In tune with the rhetoric of the other agencies, the Department of Energy (DOE) keeps a list of the many factors that can affect the price of goods.
On the agency’s website, they have key elements as to how political and economic events shape the price of petroleum in the market. Some of the recently cited geopolitical events that spur global crude oil price hike are the following:
- US Secretary of State Michael Pompeo spoke with Saudi Crown Prince Mohammed bin Salman Wednesday as oil prices reached four-year highs and the Trump administration continues to pressure Saudi Arabia to boost output.
- Saudi Arabia and Russia are boosting output to record levels as the market frets a shortage when US sanctions on Iran go into force next month—but insist their pumping policies are dictated by customer demand, not geopolitics.
- Russian President Vladimir Putin Wednesday criticized the US sanctions against Iran and other producing countries as they are destabilizing the markets and pushing oil prices up, at a time when OPEC-led group had achieved the goal to balance the markets.
In addition to these, the recent crisis between the United States and Saudi Arabia over a missing foreign journalist has been touted by experts to become a catalyst for higher oil prices.
After US President Donald Trump threatened to punish the Gulf country for its alleged role in the disappearance of a known Saudi critic, the Saudi government responded with a statement that it would retaliate with greater magnitude. In addition, it reiterated the country’s place in the global economy to be an “influential and vital role.”
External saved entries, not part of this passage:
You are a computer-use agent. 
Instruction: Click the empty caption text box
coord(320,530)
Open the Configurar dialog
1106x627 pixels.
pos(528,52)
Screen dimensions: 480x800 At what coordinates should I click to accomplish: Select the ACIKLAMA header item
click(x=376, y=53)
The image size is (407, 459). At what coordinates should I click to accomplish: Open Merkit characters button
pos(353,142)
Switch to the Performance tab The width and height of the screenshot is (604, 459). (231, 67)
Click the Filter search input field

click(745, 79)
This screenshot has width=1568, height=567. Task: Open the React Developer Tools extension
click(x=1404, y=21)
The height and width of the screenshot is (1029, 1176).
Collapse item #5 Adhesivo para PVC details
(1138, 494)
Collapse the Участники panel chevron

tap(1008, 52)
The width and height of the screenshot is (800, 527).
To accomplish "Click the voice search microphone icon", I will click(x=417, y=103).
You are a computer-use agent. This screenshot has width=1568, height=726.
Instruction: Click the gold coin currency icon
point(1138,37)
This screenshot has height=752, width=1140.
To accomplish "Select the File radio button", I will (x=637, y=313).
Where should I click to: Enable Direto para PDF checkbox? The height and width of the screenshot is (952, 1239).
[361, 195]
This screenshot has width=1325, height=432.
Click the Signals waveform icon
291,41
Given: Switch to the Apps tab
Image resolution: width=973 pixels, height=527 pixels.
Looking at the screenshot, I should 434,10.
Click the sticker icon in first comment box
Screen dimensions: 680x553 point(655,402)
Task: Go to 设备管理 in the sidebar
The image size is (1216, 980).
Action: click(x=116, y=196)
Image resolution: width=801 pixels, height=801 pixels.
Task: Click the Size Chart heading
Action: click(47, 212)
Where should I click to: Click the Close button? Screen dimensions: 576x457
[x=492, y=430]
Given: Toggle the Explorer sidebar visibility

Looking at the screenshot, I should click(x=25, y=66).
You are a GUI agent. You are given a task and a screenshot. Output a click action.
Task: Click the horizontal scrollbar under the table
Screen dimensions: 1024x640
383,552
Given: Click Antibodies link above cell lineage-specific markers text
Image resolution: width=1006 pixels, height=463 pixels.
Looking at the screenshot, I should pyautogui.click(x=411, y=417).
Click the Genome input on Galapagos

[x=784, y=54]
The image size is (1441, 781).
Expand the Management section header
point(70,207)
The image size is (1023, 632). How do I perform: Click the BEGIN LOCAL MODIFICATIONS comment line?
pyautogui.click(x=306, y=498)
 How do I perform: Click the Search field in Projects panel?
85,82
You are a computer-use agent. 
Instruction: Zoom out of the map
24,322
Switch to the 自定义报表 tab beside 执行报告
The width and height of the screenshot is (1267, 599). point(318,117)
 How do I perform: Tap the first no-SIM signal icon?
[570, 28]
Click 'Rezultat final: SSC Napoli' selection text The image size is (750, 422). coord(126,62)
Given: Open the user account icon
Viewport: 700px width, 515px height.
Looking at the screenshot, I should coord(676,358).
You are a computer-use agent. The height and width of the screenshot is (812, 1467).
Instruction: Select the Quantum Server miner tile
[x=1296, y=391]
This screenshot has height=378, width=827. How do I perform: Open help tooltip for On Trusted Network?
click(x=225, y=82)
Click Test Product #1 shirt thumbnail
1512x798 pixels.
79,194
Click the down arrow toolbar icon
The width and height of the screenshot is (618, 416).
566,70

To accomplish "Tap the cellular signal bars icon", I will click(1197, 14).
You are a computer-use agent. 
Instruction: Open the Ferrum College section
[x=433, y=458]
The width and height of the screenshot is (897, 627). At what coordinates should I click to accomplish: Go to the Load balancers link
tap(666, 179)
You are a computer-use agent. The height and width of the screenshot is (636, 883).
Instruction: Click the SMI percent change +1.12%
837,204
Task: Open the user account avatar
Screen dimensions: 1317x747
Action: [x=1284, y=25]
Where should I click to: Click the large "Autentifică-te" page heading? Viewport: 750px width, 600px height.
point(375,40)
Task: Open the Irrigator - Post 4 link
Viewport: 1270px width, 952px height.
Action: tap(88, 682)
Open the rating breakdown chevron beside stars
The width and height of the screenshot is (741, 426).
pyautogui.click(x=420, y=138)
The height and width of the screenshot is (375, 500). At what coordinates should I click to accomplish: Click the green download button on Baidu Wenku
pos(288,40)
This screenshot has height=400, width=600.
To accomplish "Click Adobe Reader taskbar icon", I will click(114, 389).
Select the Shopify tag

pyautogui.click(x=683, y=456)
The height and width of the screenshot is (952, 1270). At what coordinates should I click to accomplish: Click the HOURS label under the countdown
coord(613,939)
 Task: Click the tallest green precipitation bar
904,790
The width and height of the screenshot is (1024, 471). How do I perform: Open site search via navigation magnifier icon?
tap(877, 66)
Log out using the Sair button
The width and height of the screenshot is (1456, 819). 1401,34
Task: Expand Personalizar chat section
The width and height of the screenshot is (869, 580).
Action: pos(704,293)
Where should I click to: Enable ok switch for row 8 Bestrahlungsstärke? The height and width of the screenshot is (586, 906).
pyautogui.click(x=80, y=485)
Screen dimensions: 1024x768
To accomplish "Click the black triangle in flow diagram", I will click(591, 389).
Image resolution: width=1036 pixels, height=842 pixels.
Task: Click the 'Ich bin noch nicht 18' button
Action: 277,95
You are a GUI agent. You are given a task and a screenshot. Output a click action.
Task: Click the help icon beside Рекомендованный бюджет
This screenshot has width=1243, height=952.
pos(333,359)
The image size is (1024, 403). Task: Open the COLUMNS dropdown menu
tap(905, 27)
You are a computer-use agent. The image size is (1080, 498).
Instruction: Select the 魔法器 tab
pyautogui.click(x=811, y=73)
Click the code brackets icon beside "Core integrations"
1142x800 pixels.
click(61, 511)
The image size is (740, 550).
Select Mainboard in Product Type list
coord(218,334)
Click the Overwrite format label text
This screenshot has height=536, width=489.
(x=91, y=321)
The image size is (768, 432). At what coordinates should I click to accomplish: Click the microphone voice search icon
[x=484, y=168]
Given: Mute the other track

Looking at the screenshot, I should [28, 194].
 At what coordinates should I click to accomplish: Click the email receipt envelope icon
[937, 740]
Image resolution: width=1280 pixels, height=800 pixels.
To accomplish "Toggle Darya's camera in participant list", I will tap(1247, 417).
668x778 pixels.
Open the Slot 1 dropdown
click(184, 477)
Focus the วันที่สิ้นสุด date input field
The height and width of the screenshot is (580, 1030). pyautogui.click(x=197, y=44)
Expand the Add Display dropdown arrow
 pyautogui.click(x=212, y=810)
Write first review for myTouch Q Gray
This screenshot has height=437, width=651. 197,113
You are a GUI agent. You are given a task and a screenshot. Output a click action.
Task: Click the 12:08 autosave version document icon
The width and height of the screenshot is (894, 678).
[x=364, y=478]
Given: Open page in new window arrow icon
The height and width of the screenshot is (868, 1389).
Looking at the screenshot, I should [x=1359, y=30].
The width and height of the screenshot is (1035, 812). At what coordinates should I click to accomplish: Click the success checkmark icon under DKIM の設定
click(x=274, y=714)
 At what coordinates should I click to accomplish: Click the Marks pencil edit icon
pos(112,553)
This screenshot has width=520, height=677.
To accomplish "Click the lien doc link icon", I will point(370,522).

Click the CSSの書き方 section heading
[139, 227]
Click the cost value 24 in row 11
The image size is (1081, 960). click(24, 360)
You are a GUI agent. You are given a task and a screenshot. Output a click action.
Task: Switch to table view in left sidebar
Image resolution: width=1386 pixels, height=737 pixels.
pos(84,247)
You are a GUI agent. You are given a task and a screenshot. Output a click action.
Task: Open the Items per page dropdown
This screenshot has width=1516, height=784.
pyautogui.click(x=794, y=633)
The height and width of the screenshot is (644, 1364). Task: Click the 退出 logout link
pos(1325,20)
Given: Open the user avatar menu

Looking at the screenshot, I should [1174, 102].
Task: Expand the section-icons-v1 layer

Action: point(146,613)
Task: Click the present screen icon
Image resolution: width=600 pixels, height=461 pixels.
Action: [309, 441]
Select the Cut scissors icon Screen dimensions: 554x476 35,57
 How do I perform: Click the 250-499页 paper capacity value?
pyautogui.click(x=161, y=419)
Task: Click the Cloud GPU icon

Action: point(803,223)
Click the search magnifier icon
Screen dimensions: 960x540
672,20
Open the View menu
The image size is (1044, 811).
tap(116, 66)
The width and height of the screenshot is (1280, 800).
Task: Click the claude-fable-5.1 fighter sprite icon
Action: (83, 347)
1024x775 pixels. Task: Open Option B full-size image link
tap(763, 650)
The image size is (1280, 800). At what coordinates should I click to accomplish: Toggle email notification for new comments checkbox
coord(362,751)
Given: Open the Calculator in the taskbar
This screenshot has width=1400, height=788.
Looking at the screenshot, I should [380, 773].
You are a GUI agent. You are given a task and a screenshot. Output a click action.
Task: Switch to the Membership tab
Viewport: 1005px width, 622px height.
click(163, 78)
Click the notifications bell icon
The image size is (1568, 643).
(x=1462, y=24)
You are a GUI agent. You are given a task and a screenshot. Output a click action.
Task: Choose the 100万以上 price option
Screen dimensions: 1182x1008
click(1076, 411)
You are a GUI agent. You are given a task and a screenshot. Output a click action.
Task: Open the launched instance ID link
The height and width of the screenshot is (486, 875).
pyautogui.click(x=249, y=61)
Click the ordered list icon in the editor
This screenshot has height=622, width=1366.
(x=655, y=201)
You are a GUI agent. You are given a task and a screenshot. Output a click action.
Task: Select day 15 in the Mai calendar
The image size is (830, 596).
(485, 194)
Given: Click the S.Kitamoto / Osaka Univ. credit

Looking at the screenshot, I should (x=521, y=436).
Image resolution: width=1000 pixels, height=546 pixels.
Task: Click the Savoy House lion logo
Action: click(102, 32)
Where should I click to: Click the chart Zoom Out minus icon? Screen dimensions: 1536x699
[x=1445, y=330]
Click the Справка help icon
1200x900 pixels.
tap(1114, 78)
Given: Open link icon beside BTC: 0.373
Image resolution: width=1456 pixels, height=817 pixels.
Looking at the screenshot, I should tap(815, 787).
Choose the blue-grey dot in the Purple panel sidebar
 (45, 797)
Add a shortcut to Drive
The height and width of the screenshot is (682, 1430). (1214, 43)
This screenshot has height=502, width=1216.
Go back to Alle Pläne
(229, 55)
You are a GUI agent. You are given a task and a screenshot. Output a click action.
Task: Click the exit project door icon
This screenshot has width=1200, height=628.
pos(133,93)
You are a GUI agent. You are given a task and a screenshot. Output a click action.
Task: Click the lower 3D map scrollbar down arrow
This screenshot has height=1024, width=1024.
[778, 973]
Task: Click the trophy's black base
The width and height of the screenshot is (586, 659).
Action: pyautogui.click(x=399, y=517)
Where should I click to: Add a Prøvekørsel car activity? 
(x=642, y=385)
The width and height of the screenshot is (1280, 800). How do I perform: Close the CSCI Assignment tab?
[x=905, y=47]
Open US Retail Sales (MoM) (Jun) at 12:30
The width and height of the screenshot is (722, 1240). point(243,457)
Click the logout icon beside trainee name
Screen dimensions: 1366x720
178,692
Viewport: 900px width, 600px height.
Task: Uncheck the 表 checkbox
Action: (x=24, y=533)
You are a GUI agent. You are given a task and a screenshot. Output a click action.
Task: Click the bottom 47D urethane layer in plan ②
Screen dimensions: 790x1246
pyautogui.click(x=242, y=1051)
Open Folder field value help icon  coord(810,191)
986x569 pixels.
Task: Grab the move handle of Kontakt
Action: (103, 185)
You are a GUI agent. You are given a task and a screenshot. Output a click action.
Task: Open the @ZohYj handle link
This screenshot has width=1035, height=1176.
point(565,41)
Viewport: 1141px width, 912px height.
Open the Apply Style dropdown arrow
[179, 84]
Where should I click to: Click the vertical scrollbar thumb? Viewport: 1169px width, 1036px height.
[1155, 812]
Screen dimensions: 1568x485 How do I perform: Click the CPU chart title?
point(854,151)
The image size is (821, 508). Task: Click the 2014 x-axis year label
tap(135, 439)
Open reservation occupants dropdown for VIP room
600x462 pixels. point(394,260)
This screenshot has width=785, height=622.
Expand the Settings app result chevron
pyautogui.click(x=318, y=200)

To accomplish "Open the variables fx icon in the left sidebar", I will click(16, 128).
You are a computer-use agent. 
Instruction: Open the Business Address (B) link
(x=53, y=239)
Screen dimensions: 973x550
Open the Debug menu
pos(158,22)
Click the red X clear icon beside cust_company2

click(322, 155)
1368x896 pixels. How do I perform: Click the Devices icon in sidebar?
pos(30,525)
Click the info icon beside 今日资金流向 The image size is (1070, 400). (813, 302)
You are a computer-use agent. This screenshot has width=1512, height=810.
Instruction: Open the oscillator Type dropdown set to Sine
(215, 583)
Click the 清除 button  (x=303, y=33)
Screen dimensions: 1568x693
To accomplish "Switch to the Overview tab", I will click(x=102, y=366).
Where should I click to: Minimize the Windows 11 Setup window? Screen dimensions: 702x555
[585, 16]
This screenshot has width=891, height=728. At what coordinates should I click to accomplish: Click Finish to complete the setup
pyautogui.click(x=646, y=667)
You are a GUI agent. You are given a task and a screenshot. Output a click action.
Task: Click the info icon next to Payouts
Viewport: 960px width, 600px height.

Currently, the global price of oil is $80 per barrel, with no signs of slowing down in the near future.
Suspension of disbelief
With the President planning to waive the increase in excise tax on fuel goods next year now slated, what’s in store for us?
For starters, the government estimated that the suspension of the second tranche on excise taxes will result in P40 billion potentially up in smoke. According to Lambino, they’re already looking into some of the projects that will be deprioritized because of future losses in the government coffers.
Meanwhile, the freeze order on the fuel excise tax is also touted to manage the rising inflation rate. With the dismal prediction for the remaining months of 2018, this can potentially mitigate the rising cost of goods—which is almost always reliant on the pump prices of petroleum.
While it seems like the Filipinos are saved from a higher oil price hike next year, the said suspension will not do anything to lower the cost of gasoline and diesel in the near future. As tensions start to mount in oil-producing regions, the risks will continue to push the prices upward.